Record excerpts
__________

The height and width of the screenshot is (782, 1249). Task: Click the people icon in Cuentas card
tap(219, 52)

__________

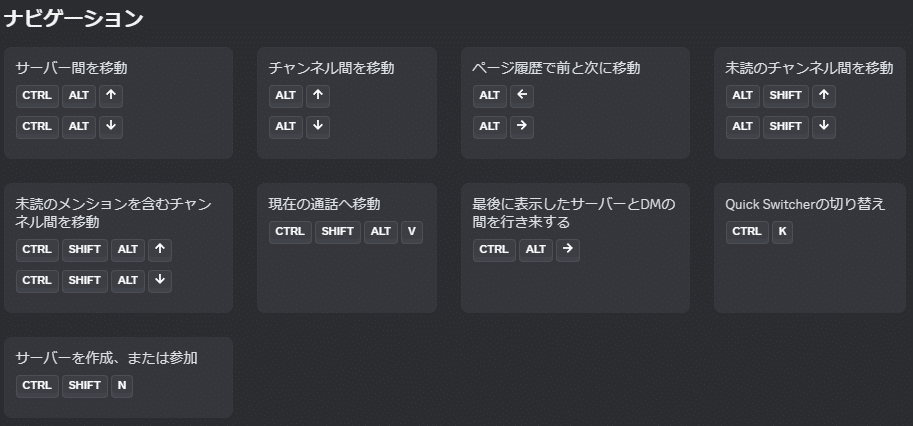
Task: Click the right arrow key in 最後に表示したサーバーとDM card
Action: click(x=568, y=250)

__________

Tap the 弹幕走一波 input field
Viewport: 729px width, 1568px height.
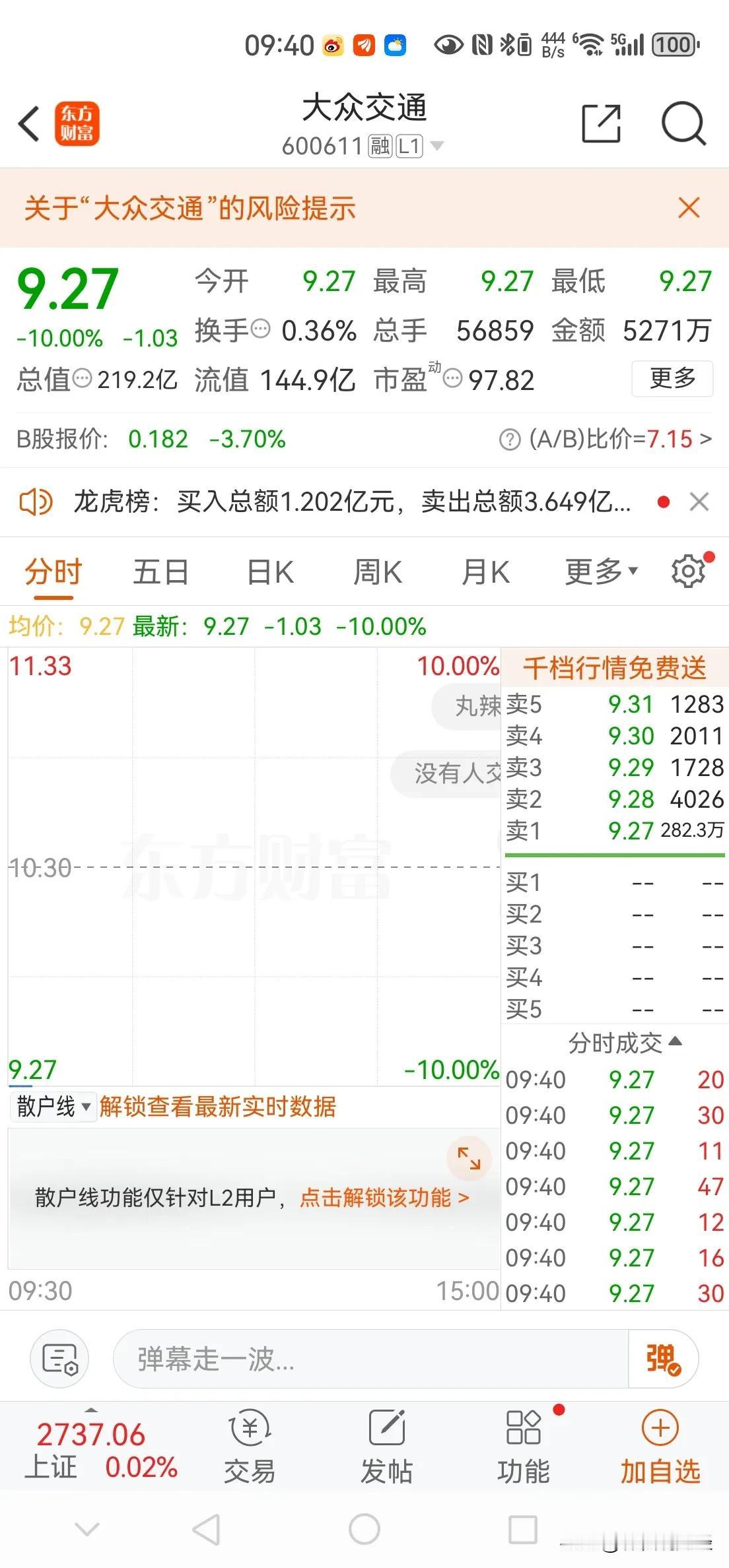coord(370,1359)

__________

Task requirements
Convert the records from the line that contains "Tap the 弹幕走一波 input field" through the line that contains "coord(370,1359)" into a two-column CSV with the headers instruction and location, one row per record. Put each field in quotes, replace line breaks with spaces, and leave the pictures out.

Expected answer
instruction,location
"Tap the 弹幕走一波 input field Viewport: 729px width, 1568px height.","coord(370,1359)"